Cashless restaurants & stores are becoming a trend

New Jersey has popped up in the news for being the second official state to pass a bill that bans cashless establishments. The trend is popping up among restaurants, bars, or stores as technology gets more advanced and less and less people actually carry cash. Younger generations such as Millennials and Generation Z hardly ever carry cash on them and only just their cards. Why? Most find it easier to carry their card rather than cash. With cash you have to constantly visit the ATM or bank unless you visit a store and purchase a product with cash back. With your card, it's all there, no need to go out of your way to seek out funds. It is more convenient and there is definitely a laziness fact here for why a lot of people prefer cards over cash.
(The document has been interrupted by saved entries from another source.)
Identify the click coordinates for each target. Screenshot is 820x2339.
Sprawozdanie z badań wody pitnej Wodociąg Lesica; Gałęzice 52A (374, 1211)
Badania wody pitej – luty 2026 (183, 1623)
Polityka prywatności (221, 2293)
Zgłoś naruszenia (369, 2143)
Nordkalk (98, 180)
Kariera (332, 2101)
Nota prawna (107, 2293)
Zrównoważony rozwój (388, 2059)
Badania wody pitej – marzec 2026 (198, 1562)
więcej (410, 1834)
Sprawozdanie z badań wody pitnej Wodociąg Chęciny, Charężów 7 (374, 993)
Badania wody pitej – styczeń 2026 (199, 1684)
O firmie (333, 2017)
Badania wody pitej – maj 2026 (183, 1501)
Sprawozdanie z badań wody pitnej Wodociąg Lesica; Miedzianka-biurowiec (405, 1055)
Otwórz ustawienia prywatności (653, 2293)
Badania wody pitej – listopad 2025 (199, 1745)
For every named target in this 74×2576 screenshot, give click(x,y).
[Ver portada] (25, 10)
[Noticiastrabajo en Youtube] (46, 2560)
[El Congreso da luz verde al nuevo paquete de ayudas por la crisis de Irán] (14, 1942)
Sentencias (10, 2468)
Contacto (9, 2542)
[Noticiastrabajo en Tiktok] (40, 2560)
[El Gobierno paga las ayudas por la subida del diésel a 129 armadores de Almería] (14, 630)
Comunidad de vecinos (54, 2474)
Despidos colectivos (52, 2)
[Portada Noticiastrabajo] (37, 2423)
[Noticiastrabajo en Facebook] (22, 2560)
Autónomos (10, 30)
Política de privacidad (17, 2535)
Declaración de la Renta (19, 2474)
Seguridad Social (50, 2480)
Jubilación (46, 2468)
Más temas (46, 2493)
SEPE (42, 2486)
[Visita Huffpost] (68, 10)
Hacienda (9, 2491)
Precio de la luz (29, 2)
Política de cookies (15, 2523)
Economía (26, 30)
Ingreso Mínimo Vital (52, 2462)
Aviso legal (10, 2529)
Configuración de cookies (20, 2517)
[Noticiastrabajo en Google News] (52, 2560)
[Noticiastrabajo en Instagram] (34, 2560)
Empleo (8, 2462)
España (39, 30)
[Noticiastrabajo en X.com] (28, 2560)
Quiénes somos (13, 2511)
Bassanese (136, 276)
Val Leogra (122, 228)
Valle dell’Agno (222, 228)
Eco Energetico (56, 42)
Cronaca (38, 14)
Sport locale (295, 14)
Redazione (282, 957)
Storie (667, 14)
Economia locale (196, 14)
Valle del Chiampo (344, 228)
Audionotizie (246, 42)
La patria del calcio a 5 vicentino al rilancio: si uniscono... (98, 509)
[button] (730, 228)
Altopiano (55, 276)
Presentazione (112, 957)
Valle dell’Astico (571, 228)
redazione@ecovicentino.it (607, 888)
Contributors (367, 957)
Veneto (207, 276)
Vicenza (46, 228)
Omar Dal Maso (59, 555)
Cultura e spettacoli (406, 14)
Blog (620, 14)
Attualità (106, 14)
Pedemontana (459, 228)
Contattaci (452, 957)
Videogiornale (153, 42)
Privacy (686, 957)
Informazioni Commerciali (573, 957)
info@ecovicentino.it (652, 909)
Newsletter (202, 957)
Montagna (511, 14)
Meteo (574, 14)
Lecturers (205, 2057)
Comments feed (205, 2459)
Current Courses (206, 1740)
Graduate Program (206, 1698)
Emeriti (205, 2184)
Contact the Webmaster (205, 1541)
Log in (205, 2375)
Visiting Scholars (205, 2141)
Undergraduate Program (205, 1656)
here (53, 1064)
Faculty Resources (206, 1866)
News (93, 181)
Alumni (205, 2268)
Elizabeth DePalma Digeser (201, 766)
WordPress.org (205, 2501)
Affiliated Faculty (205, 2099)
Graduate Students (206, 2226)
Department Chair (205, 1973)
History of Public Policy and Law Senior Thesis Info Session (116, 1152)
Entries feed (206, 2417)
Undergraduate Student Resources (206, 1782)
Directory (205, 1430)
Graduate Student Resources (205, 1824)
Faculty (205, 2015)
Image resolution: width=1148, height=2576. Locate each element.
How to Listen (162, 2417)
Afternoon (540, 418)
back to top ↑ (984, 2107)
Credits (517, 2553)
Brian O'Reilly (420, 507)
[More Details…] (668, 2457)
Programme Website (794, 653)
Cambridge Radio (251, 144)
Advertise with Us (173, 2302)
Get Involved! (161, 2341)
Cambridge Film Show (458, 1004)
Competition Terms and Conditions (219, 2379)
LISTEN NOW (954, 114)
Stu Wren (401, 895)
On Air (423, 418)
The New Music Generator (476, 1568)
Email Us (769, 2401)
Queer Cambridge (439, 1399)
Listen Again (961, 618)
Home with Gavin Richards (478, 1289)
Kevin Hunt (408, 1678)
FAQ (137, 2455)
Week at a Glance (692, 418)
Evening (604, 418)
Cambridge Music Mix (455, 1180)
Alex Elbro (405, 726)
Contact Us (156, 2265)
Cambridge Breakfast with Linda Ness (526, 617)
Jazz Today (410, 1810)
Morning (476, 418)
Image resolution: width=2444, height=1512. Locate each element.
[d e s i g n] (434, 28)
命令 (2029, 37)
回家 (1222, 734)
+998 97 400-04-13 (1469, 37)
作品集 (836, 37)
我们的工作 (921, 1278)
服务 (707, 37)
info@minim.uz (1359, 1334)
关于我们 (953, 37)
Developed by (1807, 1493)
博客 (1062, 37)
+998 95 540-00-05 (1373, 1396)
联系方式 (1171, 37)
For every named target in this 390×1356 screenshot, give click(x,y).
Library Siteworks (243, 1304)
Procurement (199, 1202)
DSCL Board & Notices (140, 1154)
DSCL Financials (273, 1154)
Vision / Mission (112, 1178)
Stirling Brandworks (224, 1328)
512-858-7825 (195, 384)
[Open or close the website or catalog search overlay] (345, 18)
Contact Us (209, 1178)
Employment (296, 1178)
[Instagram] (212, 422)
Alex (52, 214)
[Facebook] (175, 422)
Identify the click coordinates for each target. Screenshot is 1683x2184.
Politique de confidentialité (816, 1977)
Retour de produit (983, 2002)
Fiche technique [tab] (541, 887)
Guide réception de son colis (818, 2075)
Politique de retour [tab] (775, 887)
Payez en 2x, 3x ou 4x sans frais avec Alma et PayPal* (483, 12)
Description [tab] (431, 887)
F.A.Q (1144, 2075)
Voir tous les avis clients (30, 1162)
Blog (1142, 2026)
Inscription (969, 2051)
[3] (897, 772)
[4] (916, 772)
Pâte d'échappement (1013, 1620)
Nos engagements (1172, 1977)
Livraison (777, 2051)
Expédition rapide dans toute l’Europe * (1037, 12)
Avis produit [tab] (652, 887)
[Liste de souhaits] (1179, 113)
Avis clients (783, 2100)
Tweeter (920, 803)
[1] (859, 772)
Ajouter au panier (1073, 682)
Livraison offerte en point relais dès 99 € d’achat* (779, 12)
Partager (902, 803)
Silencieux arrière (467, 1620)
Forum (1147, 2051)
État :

To ban cash transactions all together though is extreme because it's telling it's customers how they are obligated to pay and does not give them any choice. Some like New Jersey Assemblyman Paul Moriarty finds it "discriminatory". He told the local CBS affiliate in New York: “I think a ban on cash is discriminatory. It marginalizes the poor, marginalizes young people who haven’t established credit yet. People prefer to pay in cash, and people who don’t want every aspect of life notated by a credit card company, right down to a stick of gum."

The New Jersey Business and Industry Association is fighting back against this ban and disagrees with it. They believe this ban removes a business owner's right to freely chose how they would like to receive payment. They don't believe business owners would do anything to compromise their flow of customers. A representative, Michele Siekerka of the NJBIA explained why businesses are for going cashless: "Business-side efficiencies: Safety, security, not having to take bags of money to the bank at the end of the day, another cost to the business.”

How do you feel about cashless establishments? We here on "VB in the Middle" have hardly run into this. Then again Waffles and myself hardly ever use cash so it would be rare we even notice this as an issue. We probably would never see this in Massachusetts anyway because it's been banned since 1978 to have cashless establishments. Do you think in time we'll be part of a society that is completely cashless? I think so, what about you?